Cuándo éste se despertó, eran las cuatro de la tarde, o al menos eso marcaba su reloj de bolsillo. Aquel antiguo reloj de bolsillo de su padre, con una fotografía de una rueda de madera. Una rueda de madera, que, como si fuese un reloj, a partir de la mitad de la rueda, es decir a las seis, la rueda se volvía gris, y dejaba el tono marrón avellana del principio de la rueda abandonado.
Nunca lo ha entendido, nuestro personaje lleva años con ése reloj y nunca ha llegado a comprender la ilustración de la fotografía. Y cree que nunca la llegará a entender.
Tal vez, es porqué su padre, que era un conspicuo fotógrafo, fue quien tomó la imagen.
Era un hombre sabio, al menos, eso le decía su madre. Era alto, moreno y siempre iba con unas largas patillas que le llegaban hasta la perilla, donde nunca dejaba crecerse el acabamiento de la barba. Tampoco llevaba bigote, pues creía que eso era de aristócratas y de cerdos adinerados. Un gran hombre, agnóstico y no creía en ninguna forma de poder político.
Además, tenía una buena planta y se consideraba a él mismo un erudito.
Le encantaba escribir poesía, era una de sus grandes pasiones ocultas. Pasión que solo el Príncipe de la Ignominia y su madre conocían.

Y eso fue lo que sucedió en Oníria, el encuentro.
No un reencuentro, sino un encuentro, ya que el Príncipe de la Ignominia jamás conoció a su padre.
Sólo sabía de él lo que su madre y su abuelo le contaban.
Sólo conocía su rostro por fotografías y un óleo casi terminado.

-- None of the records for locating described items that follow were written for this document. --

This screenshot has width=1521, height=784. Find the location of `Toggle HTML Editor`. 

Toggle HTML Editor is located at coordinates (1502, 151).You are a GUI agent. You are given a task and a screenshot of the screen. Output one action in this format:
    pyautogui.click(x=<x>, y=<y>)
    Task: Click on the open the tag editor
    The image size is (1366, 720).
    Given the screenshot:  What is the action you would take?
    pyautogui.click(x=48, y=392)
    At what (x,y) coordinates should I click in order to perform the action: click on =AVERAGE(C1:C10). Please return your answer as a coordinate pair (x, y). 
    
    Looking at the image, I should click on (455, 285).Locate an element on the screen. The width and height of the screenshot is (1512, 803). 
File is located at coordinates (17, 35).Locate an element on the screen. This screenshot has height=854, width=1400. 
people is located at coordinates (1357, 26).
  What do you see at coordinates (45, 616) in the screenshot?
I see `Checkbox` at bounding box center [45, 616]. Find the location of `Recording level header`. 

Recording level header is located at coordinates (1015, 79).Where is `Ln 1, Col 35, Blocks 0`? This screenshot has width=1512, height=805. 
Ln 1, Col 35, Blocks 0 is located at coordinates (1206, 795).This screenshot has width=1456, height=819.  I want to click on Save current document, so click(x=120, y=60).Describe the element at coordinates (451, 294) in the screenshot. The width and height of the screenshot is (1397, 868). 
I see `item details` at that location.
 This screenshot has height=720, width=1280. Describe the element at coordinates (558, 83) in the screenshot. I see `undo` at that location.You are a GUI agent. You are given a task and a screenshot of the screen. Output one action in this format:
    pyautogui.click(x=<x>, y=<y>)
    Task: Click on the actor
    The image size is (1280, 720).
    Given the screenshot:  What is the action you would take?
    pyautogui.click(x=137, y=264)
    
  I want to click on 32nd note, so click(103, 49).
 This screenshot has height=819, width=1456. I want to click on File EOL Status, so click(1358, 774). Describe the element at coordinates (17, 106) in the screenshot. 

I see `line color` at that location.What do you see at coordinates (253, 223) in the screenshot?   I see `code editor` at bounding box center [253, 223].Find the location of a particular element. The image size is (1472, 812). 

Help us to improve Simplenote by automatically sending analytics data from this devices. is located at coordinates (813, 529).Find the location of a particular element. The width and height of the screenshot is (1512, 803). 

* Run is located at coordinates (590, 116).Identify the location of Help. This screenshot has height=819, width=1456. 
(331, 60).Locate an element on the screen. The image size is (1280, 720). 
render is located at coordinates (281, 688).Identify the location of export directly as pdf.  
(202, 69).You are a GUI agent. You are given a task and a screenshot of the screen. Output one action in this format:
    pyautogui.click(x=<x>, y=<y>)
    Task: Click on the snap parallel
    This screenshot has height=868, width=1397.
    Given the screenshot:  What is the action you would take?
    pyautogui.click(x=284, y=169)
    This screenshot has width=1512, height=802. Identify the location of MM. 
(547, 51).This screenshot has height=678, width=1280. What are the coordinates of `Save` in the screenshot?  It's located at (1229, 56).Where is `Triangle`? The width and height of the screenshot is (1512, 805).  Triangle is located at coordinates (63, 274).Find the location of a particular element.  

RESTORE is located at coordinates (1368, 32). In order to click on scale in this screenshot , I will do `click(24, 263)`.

Y, esa mañana, se encontró con él, le pudo abrazar en los reinos de Oníria. El Reino del todo es posible. Donde lo imposible es imposible que pase. Haciendo así que todo sea posible. Un reino lleno de sueños. Un reino donde fantasmas e ilusiones muertas pueden ser avivados, resucitados, haciéndolos materiales por un sucinto instante.


Tras el vivir y el soñar, está lo que más importa: el despertar.